What to do:
Your response should contain exactly the lines running from the one with "Toggle the hamburger sidebar menu button" to the end of the data below, both included, and no pictures.

Data listing:

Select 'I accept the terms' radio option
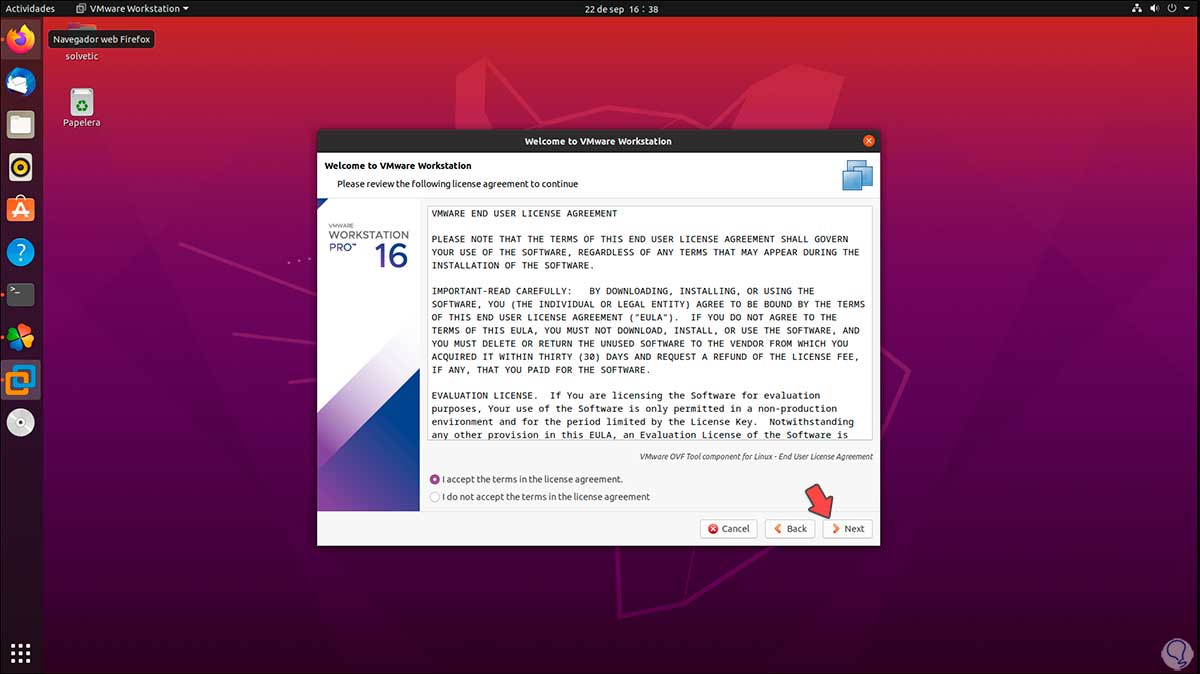1200x674 pixels. coord(435,480)
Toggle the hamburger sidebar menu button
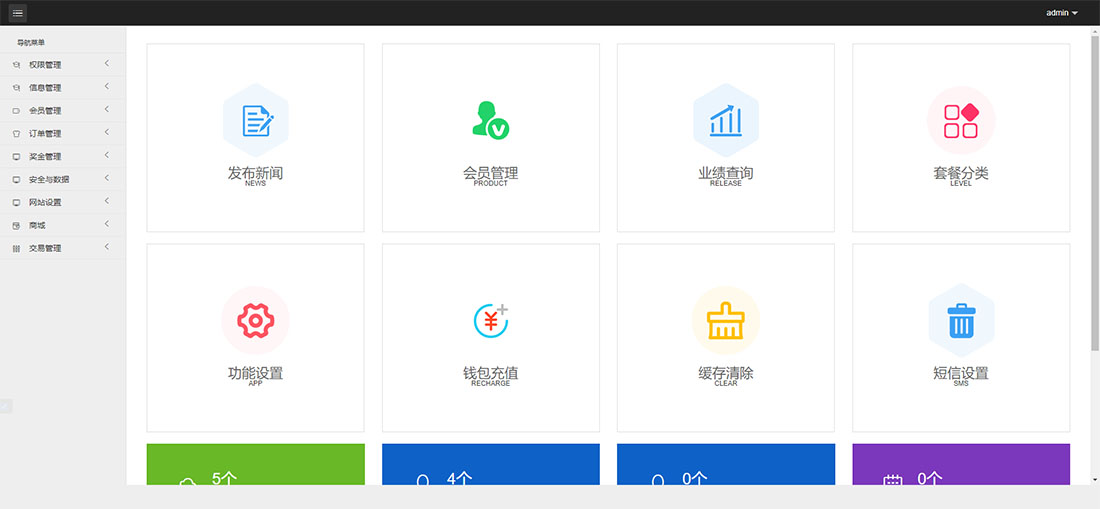 click(x=18, y=13)
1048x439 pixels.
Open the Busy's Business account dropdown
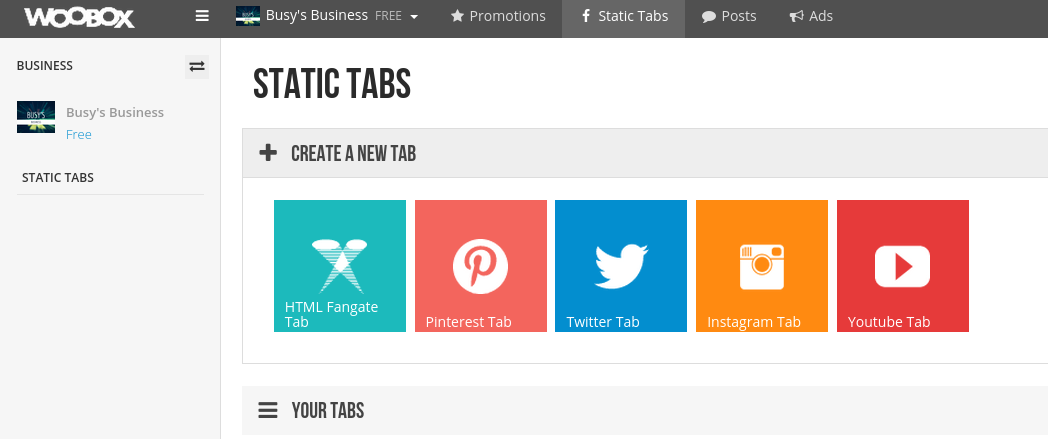pos(328,16)
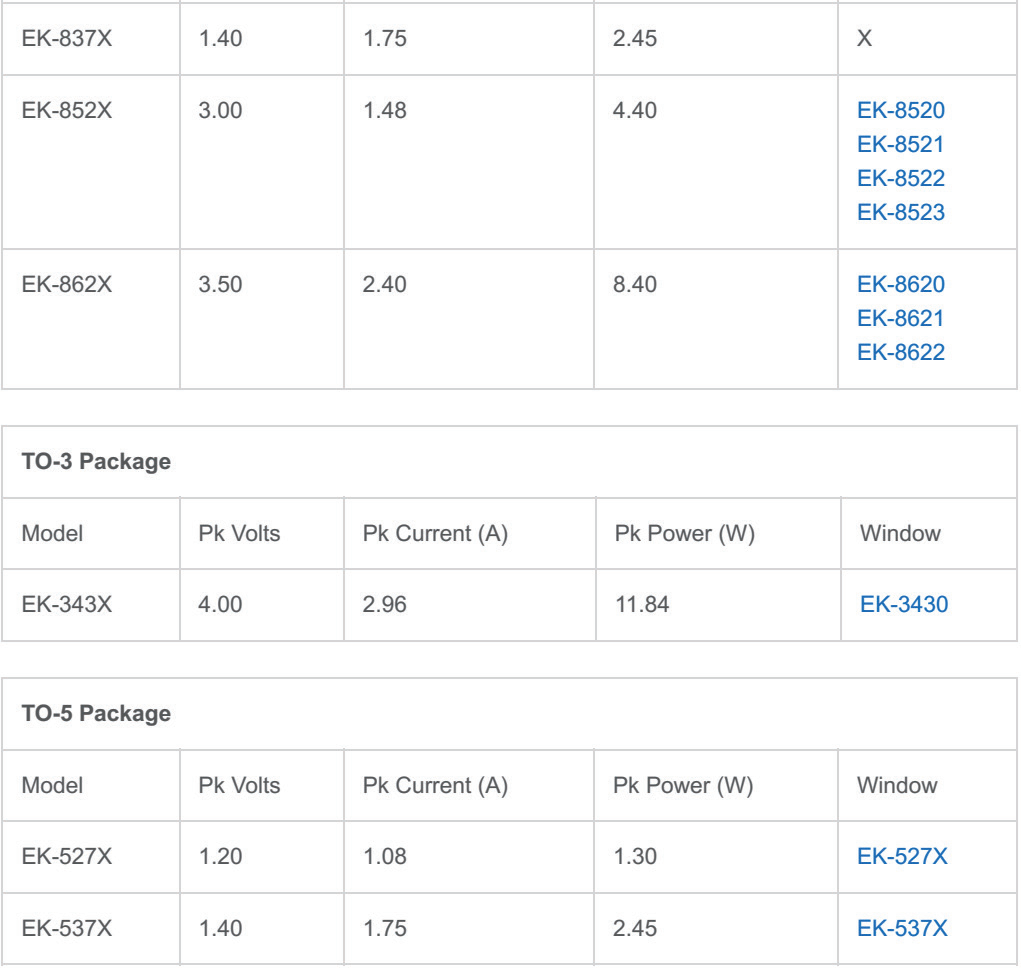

Worked solution:
Toggle the hamburger sidebar menu button
 click(x=18, y=13)
1048x439 pixels.
Open the Busy's Business account dropdown
pos(328,16)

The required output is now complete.